The next day Weygand helped Pax work on the yard. Pax kept trying to apologize and Weygand repeatedly told him not to worry about it. Pax wanted to explain that he wasn’t like one of those gay-for-a-day frat-party lesbians—he’d slept with a couple of men. A few women too. And it wasn’t the vintage that made him suddenly want Weygand—or not just the vintage. He’d been this way since leaving Switchcreek. Most of the time he wasn’t attracted to anyone at all, and then he was—for a few hours. His desire for whatever body ended up next to him never seemed to last longer than it took him to put on his pants.

Women thought he was gay. Men thought he was straight but playing tourist. And Pax thought he was … waiting. The last time he’d felt anything real—the last time he felt real—was with Jo and Deke. The three of them had been perfect together, a completed circuit. Everything since had been pantomime.

On Sunday afternoon Weygand told him that he was driving back home in the morning—friends in Amnesty International were organizing a group to drive into Ecuador from Colombia and record what was happening inside the city. Pax thought he was crazy; he could end up in a South American jail. Weygand shrugged it off. “What about this laptop thing? Are we going to do this or not?”

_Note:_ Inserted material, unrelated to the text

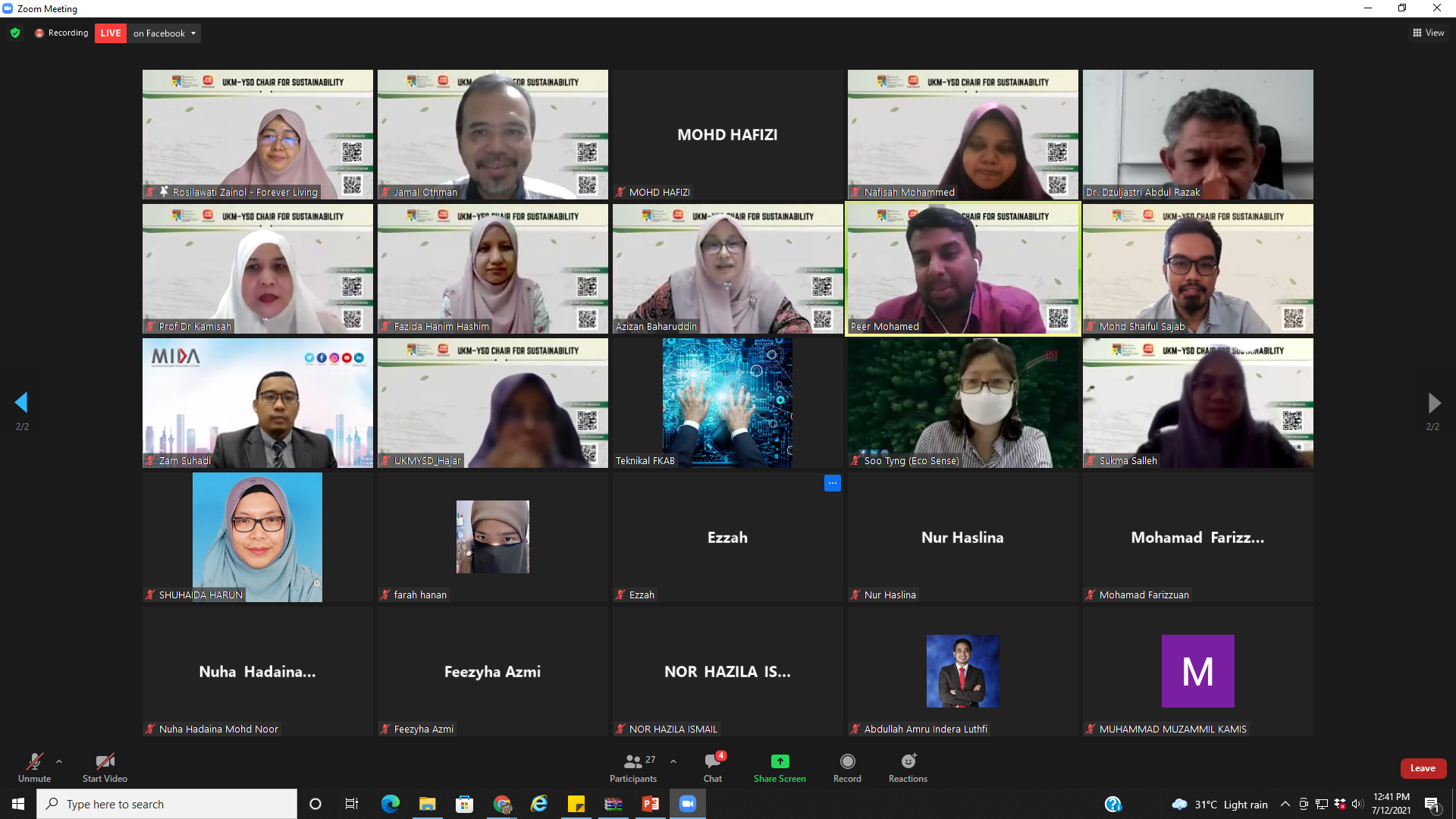This screenshot has height=819, width=1456.
Task: Expand audio options arrow beside Unmute
Action: coord(59,761)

Paxton had no phone number for the twins, and he didn’t even know where they lived inside the sprawl of trailers at the Co-op. Nothing to do for it but go over there and ask. “How about you drive?” Pax said.

The gates to the Co-op—the Whitmer farm’s old iron cattle gates—were closed. Two teenage girls in white scarves, perhaps a few years older than Rainy and Sandra, sat on the other side in lawn chairs.

“Everybody’s getting paranoid in this town,” Pax said to Weygand, and got out of the car.

The girls looked at him but didn’t get up. A small black music player rested on one of their laps, and they were sharing a single red headphone cord, one earbud apiece.

“Hi, girls,” he said. “I’m looking for Sandra and Lorraine—the Whitehall twins?” Stupid: of course they had to know who Sandra and Rainy were.

“Nobody told us you were coming,” one of them said.

“I didn’t know I needed reservations.” He smiled. They watched him with small tight mouths. “So. Can I come in?”

The girls looked at each other. One of them pulled the bud from her ear and walked off toward the center of the compound. She could at least run, Pax thought. The remaining girl inserted the other earpiece and immediately lost interest in him.

Pax looked at Weygand through the windshield, shrugged.

He rested his forearms on the top of a gate and looked up at Mount Clyburn. It was the first week of October, but the afternoon sunlight was still summer-strong. It wouldn’t be long until the leaves began to turn, crowning the mountain, then seeping down in a months-long wave until the valley was drenched in color. He’d forgotten how long spring and fall were in Tennessee—in Chicago those seasons went by in a blink, just a couple weeks to toggle the thermometer between Too Damn Cold and Too Damn Hot. Why in the world had he stayed up there? When he turned eighteen he could have moved south, could have moved anywhere. For some reason he’d made the choice binary—Chicago or Switchcreek.